— start —

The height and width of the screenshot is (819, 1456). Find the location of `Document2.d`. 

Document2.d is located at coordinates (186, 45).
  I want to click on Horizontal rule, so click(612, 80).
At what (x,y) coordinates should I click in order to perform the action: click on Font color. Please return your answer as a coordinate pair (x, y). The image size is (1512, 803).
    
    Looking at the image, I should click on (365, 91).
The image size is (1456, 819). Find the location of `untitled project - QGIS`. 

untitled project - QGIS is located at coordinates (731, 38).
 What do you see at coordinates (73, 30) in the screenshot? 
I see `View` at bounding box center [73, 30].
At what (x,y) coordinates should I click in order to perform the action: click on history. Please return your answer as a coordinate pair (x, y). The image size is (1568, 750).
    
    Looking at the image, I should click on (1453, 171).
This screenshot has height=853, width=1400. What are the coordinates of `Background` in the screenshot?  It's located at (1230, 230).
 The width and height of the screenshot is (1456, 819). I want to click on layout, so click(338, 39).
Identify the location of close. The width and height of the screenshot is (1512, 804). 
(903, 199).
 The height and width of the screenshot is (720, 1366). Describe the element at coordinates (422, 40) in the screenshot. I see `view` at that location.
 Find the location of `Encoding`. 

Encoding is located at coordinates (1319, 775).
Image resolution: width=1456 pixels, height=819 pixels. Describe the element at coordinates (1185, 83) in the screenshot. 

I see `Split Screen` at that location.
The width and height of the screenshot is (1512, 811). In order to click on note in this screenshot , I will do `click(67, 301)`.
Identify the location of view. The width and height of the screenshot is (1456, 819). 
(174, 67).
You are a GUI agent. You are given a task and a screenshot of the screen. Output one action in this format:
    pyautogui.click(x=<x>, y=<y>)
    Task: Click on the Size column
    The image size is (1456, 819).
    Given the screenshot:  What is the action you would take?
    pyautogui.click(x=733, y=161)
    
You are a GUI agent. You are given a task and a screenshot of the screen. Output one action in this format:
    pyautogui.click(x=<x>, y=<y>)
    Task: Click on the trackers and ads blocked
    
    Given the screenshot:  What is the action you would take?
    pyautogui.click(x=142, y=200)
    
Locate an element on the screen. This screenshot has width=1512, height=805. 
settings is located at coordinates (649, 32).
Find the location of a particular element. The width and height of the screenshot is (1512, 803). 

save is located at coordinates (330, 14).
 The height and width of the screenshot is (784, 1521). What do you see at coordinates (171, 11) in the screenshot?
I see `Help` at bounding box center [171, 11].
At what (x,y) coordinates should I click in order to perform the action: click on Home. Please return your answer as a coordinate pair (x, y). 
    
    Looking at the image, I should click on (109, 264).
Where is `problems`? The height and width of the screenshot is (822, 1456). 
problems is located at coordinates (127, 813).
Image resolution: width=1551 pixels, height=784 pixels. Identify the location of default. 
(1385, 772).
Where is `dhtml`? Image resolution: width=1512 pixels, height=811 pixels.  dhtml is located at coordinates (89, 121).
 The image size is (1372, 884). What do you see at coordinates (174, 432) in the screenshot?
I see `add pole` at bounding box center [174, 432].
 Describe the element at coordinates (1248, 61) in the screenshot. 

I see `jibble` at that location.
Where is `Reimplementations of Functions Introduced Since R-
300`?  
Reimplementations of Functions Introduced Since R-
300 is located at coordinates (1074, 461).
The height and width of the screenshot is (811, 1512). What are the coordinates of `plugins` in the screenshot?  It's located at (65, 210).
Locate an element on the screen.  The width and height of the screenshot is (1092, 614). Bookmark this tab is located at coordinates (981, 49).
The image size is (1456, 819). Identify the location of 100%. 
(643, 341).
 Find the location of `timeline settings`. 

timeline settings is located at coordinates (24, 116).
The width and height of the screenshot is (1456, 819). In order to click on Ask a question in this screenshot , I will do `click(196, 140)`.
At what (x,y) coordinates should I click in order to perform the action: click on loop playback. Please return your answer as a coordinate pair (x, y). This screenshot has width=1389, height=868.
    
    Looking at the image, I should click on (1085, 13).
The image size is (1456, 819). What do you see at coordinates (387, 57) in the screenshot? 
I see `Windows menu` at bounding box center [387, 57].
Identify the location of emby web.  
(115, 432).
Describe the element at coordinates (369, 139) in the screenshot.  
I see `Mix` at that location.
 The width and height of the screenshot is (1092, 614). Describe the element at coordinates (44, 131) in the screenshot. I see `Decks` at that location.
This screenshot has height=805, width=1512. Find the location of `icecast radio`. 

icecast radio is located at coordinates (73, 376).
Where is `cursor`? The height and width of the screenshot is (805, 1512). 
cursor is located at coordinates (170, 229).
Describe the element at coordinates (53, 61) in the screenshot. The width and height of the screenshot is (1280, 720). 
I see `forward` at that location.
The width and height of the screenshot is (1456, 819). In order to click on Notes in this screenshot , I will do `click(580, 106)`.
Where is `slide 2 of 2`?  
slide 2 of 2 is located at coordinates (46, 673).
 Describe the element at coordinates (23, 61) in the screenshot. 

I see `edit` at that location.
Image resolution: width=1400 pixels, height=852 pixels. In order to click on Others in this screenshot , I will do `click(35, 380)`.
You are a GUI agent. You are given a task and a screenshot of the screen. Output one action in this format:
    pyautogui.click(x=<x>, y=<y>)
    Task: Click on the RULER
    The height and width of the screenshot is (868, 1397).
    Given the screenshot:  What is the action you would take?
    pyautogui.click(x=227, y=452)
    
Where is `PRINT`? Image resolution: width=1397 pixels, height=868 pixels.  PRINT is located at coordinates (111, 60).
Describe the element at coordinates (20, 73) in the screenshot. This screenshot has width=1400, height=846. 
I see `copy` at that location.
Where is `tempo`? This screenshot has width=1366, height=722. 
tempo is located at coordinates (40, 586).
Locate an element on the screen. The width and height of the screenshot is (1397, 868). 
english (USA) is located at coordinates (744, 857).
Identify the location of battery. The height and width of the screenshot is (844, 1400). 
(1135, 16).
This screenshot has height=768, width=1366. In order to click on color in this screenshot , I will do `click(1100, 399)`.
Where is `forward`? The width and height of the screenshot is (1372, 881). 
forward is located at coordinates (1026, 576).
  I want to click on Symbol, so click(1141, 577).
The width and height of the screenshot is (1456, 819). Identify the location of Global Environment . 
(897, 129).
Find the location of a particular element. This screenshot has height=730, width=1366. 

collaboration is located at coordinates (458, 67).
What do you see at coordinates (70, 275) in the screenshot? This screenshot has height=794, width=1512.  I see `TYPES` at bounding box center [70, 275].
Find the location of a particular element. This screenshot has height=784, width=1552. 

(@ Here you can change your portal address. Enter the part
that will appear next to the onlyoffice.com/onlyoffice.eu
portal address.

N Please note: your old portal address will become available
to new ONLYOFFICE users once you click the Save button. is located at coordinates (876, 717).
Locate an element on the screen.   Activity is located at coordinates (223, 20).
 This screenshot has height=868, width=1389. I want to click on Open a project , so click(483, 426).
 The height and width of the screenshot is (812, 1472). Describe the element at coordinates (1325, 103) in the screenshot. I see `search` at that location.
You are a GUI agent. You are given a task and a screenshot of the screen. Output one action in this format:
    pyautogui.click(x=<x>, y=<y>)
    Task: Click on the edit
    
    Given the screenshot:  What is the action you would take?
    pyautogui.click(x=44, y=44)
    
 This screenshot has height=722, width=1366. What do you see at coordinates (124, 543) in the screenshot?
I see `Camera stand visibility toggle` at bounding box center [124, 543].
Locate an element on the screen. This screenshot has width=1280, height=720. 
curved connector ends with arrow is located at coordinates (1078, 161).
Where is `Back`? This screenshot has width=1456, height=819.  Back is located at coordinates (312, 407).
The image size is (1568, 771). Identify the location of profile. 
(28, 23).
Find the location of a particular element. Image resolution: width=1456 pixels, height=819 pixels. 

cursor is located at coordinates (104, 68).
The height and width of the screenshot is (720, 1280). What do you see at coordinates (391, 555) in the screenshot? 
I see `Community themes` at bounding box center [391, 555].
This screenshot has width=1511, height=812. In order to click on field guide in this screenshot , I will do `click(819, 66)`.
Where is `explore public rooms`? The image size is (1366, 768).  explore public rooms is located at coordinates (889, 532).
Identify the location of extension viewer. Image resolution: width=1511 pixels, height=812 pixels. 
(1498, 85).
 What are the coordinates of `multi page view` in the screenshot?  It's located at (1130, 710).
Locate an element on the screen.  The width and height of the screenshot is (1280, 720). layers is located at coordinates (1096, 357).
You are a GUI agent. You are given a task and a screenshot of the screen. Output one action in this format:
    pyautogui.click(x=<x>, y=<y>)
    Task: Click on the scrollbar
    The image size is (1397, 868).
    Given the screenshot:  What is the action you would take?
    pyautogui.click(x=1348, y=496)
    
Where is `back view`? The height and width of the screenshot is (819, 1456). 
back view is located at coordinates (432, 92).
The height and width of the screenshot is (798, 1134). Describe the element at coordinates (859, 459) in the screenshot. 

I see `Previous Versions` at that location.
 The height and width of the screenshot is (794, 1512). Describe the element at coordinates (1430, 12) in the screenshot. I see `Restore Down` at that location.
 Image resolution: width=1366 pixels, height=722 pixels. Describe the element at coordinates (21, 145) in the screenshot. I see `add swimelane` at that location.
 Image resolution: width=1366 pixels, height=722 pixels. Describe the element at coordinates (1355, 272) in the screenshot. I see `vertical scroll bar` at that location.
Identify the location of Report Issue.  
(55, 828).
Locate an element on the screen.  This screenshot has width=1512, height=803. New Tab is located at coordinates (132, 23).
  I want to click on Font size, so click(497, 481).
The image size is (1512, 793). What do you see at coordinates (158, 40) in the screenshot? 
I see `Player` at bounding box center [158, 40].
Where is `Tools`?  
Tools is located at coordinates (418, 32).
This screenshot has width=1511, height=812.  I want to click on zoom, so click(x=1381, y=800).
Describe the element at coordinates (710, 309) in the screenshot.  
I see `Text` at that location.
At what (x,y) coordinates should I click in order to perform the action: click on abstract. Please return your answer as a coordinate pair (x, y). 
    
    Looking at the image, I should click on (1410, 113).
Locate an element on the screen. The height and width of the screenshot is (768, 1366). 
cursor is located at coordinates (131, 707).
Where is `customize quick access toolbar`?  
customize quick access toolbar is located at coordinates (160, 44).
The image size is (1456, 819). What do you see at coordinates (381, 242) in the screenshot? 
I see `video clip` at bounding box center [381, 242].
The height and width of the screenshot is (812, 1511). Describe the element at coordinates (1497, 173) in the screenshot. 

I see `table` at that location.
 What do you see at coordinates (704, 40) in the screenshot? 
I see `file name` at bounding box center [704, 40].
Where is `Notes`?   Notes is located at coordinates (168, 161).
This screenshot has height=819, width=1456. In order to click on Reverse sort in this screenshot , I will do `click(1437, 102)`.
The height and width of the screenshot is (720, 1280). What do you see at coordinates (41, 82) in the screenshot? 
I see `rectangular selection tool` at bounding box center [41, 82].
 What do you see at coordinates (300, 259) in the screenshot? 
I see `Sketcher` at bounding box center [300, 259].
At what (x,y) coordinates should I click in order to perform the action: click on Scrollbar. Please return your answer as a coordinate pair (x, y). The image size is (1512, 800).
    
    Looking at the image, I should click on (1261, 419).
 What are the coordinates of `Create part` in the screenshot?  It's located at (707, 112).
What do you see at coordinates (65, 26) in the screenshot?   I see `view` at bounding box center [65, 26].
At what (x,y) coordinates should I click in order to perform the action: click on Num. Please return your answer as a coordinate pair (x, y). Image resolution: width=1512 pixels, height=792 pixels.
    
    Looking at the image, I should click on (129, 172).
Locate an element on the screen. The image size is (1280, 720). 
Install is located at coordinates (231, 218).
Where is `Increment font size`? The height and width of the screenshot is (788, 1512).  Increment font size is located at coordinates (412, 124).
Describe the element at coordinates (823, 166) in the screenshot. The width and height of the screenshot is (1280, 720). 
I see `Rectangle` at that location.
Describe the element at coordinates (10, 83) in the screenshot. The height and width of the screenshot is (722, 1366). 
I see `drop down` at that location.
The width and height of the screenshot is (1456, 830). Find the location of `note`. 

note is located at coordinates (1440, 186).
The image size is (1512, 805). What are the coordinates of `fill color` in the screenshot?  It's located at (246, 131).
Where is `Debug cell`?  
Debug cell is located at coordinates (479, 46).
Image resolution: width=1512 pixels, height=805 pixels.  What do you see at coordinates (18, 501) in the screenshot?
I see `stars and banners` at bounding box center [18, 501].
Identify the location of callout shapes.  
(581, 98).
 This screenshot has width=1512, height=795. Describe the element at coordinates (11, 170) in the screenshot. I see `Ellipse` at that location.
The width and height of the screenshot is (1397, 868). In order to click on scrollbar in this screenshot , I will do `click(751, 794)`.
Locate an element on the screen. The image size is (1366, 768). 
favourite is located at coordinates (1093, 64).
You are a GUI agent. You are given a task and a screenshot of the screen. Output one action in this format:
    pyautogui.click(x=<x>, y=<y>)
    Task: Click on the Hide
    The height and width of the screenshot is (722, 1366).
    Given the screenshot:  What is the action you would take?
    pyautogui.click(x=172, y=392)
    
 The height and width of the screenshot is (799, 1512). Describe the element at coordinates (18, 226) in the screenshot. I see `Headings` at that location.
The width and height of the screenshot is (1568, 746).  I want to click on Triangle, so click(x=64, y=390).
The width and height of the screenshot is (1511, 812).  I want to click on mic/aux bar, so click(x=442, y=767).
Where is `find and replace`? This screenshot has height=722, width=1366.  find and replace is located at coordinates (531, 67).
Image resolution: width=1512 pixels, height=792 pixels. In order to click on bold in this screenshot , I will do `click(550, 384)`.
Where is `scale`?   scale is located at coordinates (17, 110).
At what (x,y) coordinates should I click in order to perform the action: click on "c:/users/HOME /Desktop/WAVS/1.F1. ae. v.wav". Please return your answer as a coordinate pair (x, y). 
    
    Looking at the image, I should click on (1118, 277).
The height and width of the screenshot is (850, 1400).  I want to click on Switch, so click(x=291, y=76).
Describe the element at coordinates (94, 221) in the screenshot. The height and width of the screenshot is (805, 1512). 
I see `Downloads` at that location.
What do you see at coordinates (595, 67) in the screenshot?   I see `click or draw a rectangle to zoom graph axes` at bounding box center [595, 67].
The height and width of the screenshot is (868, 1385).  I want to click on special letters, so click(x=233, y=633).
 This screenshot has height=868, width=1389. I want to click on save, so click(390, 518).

— end —

__What to produce__:
Transcribe verbatim the lines of the listing, starting with the line that contains "The image size is (1456, 819). Find" and going on through the line that contains "center [73, 30].", with both of those lines included.

__Reply__:
The image size is (1456, 819). Find the location of `untitled project - QGIS`. 

untitled project - QGIS is located at coordinates (731, 38).
 What do you see at coordinates (73, 30) in the screenshot? 
I see `View` at bounding box center [73, 30].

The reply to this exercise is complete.